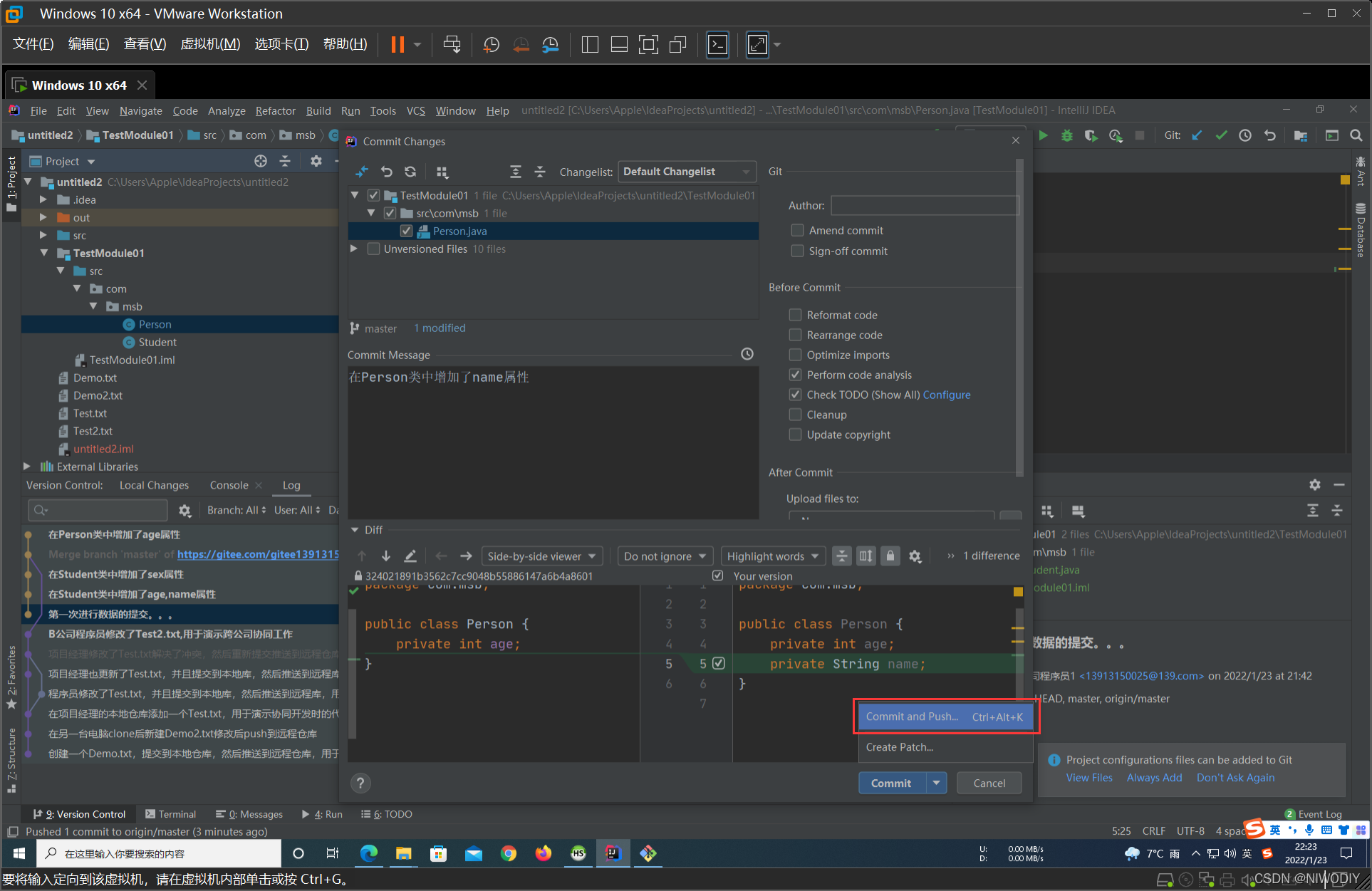Toggle the Rearrange code checkbox

click(796, 335)
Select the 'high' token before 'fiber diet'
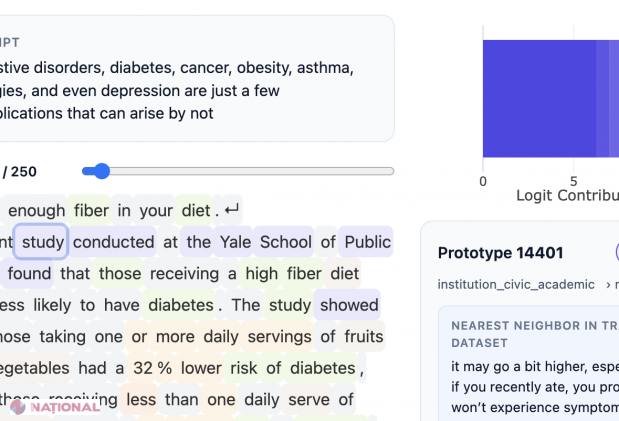 pos(262,273)
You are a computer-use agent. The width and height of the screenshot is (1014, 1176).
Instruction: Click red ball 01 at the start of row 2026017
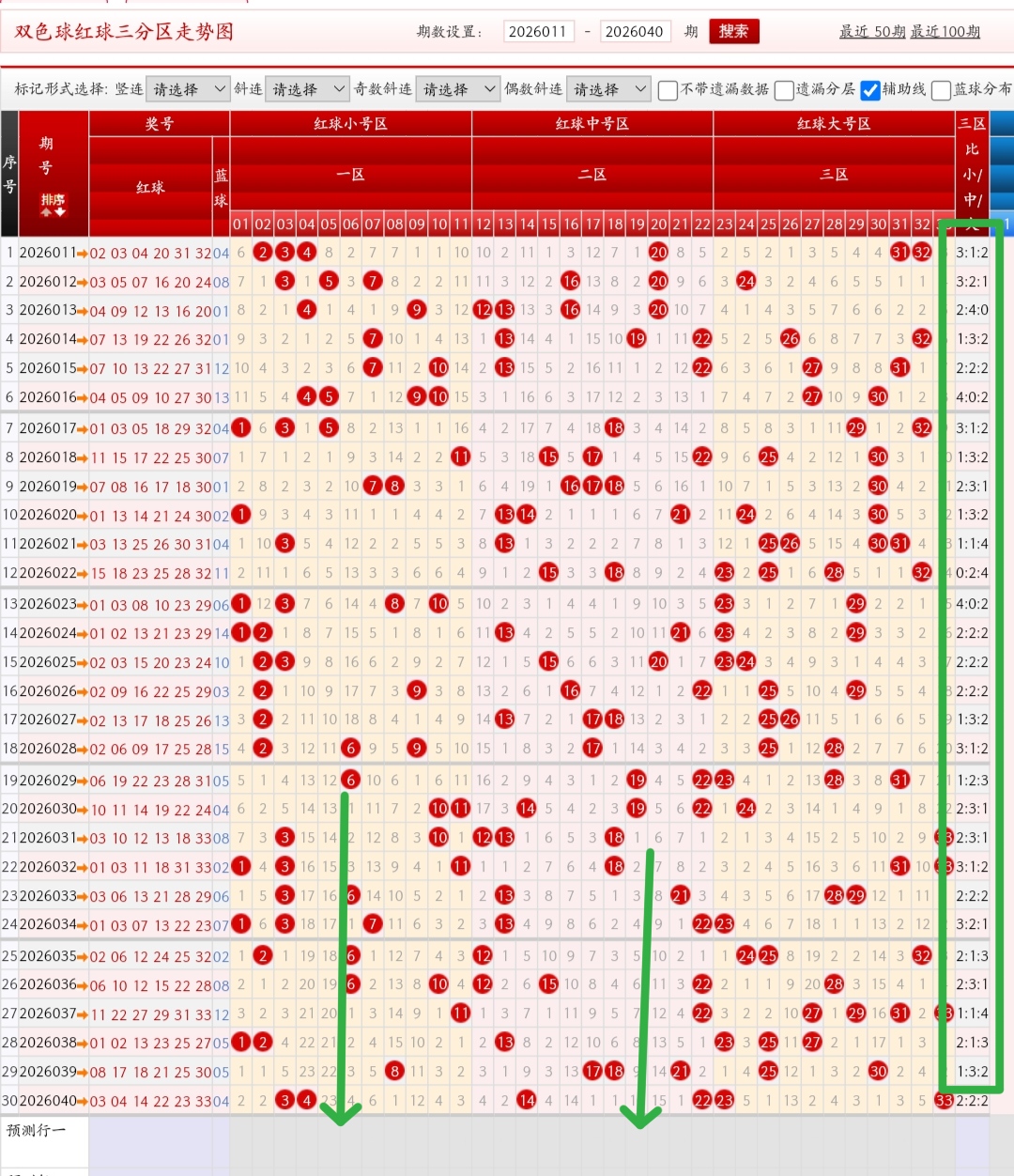240,427
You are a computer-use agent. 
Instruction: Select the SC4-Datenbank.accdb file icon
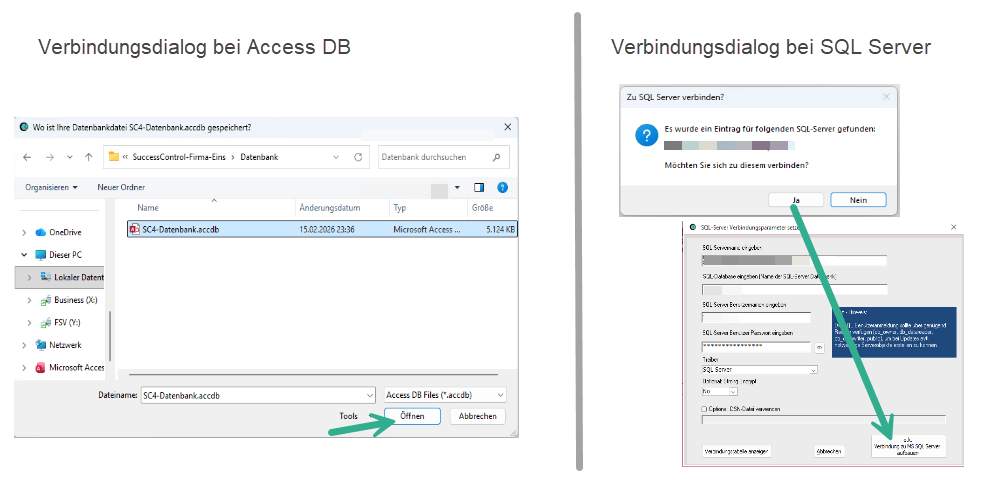[134, 229]
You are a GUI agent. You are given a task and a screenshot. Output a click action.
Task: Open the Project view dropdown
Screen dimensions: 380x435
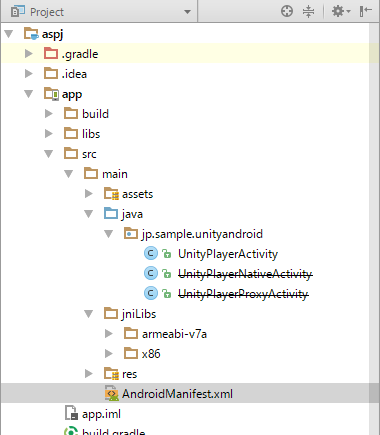tap(187, 12)
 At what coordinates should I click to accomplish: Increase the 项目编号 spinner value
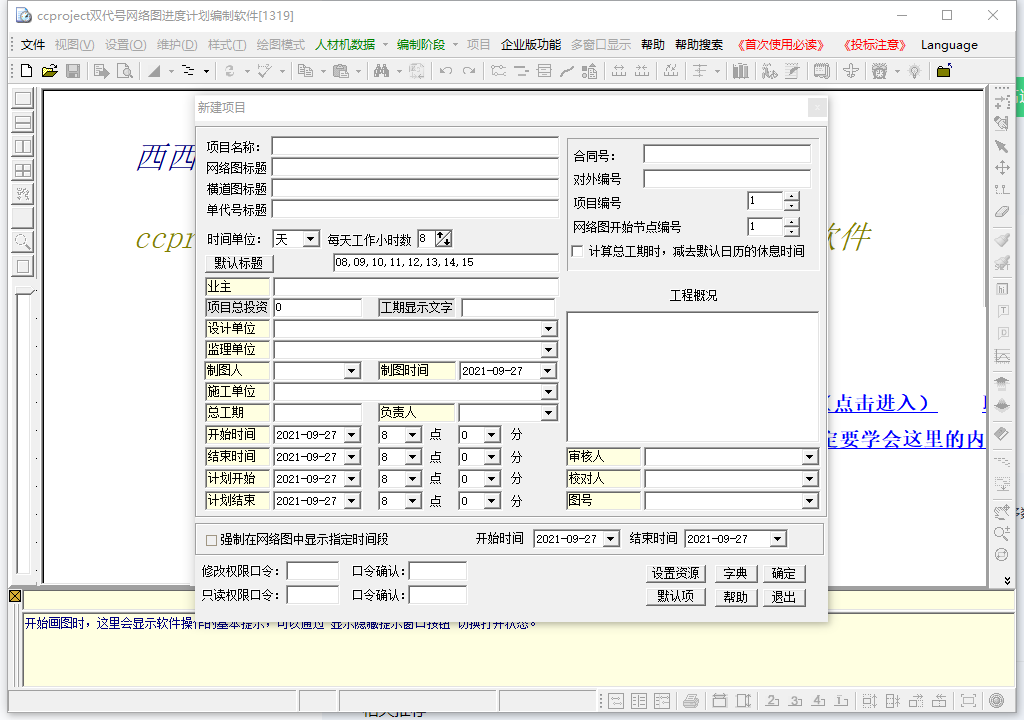point(792,197)
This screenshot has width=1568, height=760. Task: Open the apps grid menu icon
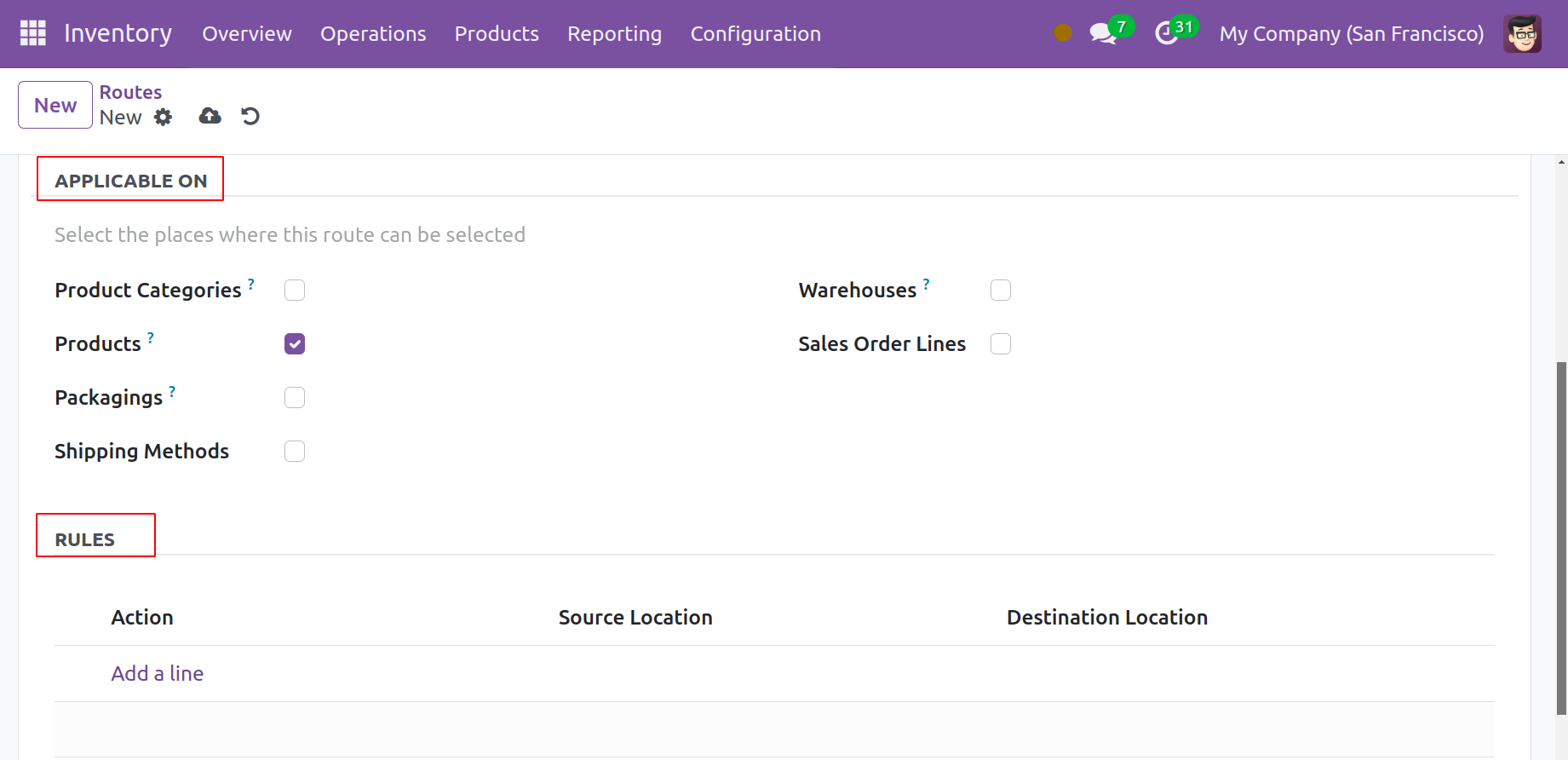pos(32,33)
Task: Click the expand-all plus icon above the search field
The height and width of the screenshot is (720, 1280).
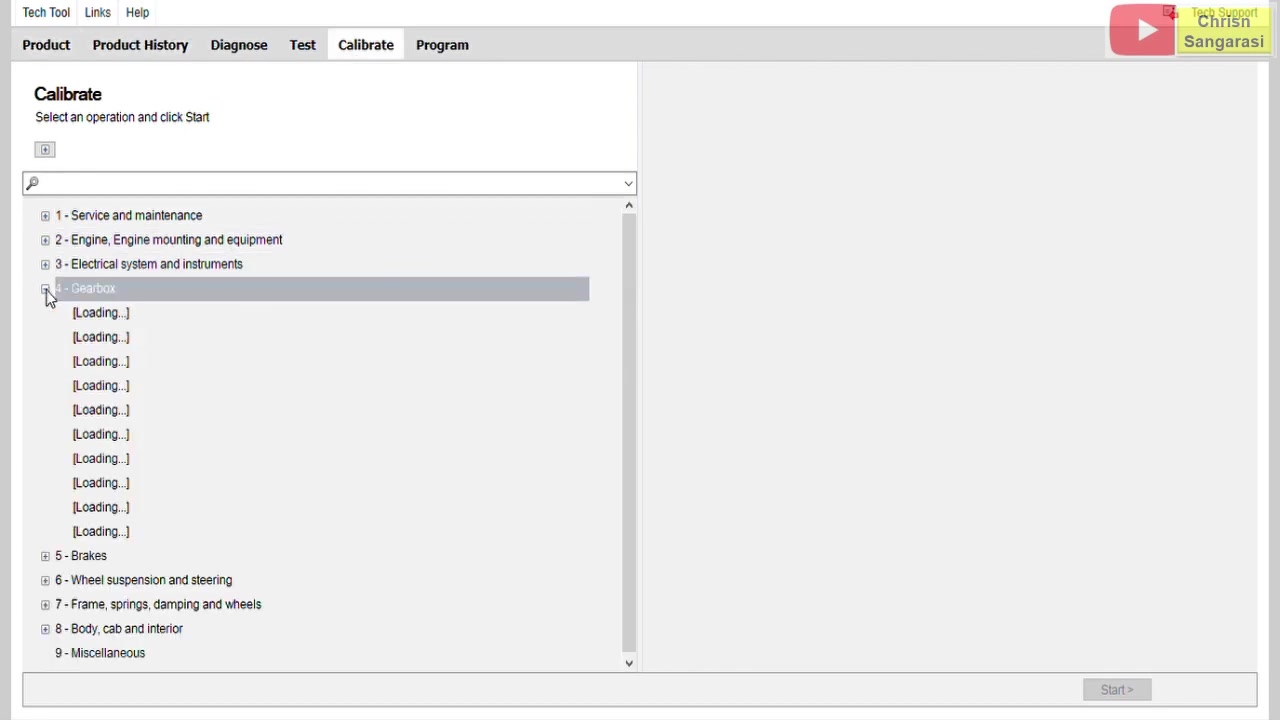Action: (44, 149)
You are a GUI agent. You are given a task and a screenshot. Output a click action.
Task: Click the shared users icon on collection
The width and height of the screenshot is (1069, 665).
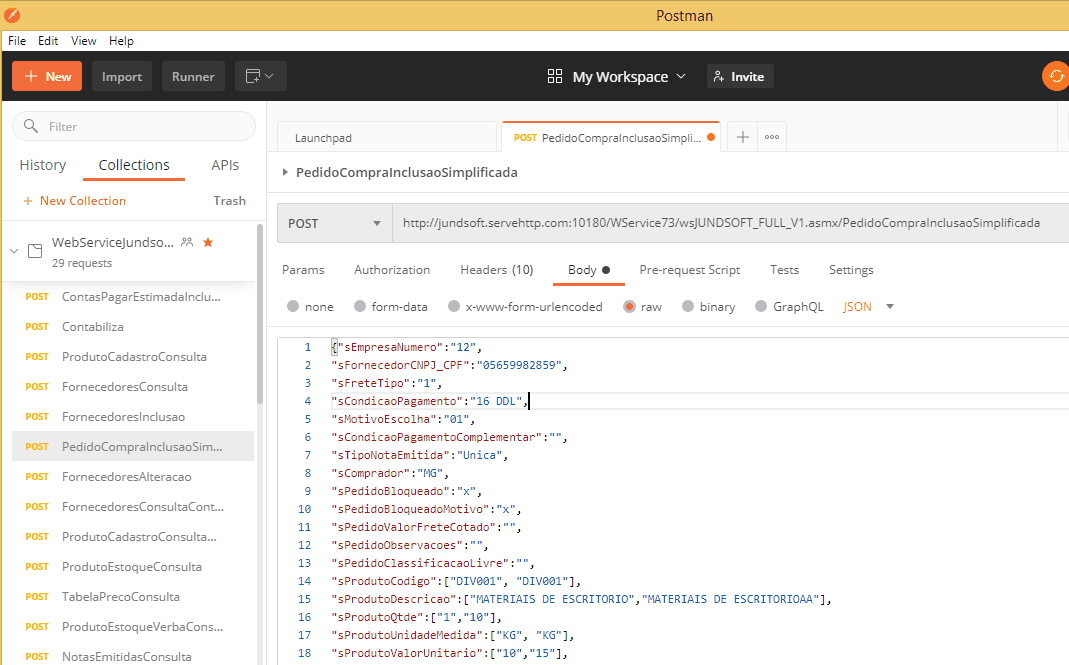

···

* Activity
An exact reproduction of the lines from the line containing "Task: Click the shared" through the end of the listing above is needed; pictures stay out.

* Written answer
Task: Click the shared users icon on collection
The width and height of the screenshot is (1069, 665).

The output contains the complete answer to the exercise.